*Tasks*
**a)** In the blog post, reproduce word for word the passage that begins at the words "He was also" and stops after the words "him birthday cakes.".
**b)** According to the blog post, which company produces Octaplas?

*Selected text*
He was also born on March 3 one day and 60 years before me. Because of this I always remembered his birthday and we always had a special connection, we actually spent several birthdays together. He would make me birthday cakes when I was younger and as he got older I would make him birthday cakes.
I am heading home to Newfoundland on Tuesday to pay my respects to this wonderful man. It won't be easy but I like to picture him up in heaven having a chat with my grandad and Charlie.

Tuesday, June 5, 2012

Treatment Options

So, I recently had an appointment with my Hemophilia Clinic Staff to discuss the possibility of me switching to OCTAPLAS. Octaplas is produced by Octapharma. It is a pooled plasma blood product that was been detergent treated to reduce the risk of blood borne pathogens. On the plus side it is a little less volume than plasma (not much though), it has a less chance of giving me a reaction and less chance of containing diseases. On the down side it is from about 1,000 different donors per unit, which exposes me to more people. It also has never been used on anyone in Canada that I know of so that scares me somewhat as well. It can cause citrate toxicity but that can be remedied by giving calcium gluconate which means I have to get two IVs during my transfusion and I feel that one is bad enough. Octaplas is detergent treated which means it will get rid of enveloped viruses such as HIV but will not get rid of non-enveloped virus' such as Parvovirus.
I have a few pages of information on it and I've talked to my doctors about it and overall I am not thrilled about this new option.
At the moment it doesn't seem to have many pros over Fresh Frozen Plasma and the fact that I have never had it before scares me.
The risk of getting HIV in Canada from a blood transfusion is 1 in 4.7 Million.

*Provided data*
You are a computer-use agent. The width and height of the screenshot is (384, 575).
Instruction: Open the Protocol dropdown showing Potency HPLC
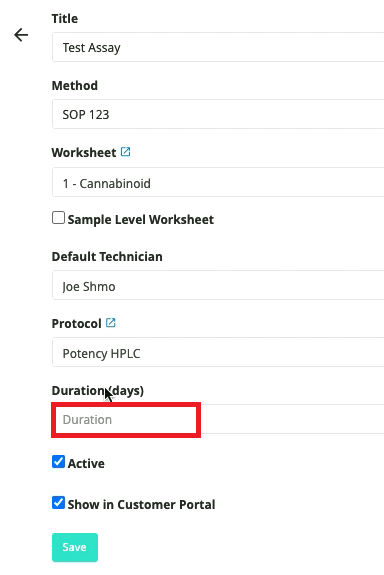click(218, 352)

*Exercise answers*
**a)**
He was also born on March 3 one day and 60 years before me. Because of this I always remembered his birthday and we always had a special connection, we actually spent several birthdays together. He would make me birthday cakes when I was younger and as he got older I would make him birthday cakes.

**b)** Octapharma.